**APPLY WHAT YOU READ:**
a - In the tech hiring passage, what kinds of firms did F2 Strategy survey?
b - Print the part of the tech hiring passage starting with "Firms that wish" and going on through "and meaningful work.", word for word.

**READING PASSAGE:**
F2 Strategy recently surveyed a group of RIAs, wealth management firms, regional banks and bank trust firms to understand how they are weathering the “great resignation” in their technology departments at a time when the focus on technology innovation has never been higher. Not surprisingly, many report seeing higher rates of attrition. The majority of firms also report they plan to hire more tech talent over the next two years. These two findings run counter to each other. There is not an endless supply of tech talent. Already, wealth management firms struggle to bring in the best talent as they compete with traditional tech companies who lure talent with flexibility and desirable work projects. The combination of these two trends only exacerbates the problem.
Firms that wish to remain competitive with the ability to deliver on client expectations will have to think strategically about making themselves appealing. Often this can mean looking more like technology firms that provide flexibility, good pay and meaningful work.

**RECORDED INFORMATION:**
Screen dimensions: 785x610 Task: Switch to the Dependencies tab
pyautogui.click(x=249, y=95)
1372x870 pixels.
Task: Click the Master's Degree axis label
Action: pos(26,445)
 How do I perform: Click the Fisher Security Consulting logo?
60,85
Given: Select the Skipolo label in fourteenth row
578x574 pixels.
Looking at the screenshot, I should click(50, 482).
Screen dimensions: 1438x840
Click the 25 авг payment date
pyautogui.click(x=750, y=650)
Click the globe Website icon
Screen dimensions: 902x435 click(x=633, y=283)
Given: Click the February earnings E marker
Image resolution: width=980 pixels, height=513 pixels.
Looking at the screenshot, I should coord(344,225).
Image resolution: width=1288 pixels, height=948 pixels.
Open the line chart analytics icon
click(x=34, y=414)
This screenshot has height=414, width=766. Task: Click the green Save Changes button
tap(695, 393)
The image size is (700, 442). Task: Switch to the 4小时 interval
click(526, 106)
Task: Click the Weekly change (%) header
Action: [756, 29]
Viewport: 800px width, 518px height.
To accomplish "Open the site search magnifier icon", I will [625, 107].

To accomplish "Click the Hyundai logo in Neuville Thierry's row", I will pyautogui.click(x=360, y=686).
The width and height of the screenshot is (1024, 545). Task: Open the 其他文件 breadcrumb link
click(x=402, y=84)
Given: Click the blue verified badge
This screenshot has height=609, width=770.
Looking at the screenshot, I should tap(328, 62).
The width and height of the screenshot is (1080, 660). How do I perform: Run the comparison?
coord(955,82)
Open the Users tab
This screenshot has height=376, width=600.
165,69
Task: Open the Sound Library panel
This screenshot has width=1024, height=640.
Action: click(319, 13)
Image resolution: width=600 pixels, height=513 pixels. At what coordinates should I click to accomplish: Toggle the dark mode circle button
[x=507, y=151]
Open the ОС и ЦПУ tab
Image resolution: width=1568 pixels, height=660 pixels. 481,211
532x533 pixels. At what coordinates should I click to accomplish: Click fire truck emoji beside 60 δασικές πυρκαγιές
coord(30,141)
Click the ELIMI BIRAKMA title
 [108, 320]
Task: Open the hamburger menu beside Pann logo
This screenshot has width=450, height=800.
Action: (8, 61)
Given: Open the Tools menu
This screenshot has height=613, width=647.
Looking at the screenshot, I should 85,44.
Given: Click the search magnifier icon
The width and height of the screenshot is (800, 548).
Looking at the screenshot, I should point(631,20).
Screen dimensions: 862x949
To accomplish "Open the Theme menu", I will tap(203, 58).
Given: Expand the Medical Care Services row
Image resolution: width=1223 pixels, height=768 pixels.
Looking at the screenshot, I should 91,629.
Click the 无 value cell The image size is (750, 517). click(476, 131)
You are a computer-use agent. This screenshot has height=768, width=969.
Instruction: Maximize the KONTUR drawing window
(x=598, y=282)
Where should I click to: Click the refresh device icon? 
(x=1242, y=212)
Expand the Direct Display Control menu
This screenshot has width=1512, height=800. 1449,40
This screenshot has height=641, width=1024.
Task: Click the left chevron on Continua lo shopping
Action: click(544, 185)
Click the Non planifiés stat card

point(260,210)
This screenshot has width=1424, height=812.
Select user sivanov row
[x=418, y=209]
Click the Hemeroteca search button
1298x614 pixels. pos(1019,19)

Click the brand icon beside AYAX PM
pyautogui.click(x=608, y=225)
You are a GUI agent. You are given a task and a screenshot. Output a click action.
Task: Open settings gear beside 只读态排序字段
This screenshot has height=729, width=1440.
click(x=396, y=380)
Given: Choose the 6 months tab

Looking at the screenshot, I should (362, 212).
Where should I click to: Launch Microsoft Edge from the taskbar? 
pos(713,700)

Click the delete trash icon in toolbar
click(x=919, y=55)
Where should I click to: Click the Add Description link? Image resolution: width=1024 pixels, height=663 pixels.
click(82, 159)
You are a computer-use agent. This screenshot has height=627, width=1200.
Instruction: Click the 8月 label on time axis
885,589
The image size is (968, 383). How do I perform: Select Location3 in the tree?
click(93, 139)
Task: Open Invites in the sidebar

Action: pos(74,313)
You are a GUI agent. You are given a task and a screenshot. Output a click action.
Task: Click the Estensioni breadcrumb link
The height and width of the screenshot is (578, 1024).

**SOLUTIONS IN ORDER:**
a - RIAs, wealth management firms, regional banks and bank trust firms.

b -
Firms that wish to remain competitive with the ability to deliver on client expectations will have to think strategically about making themselves appealing. Often this can mean looking more like technology firms that provide flexibility, good pay and meaningful work.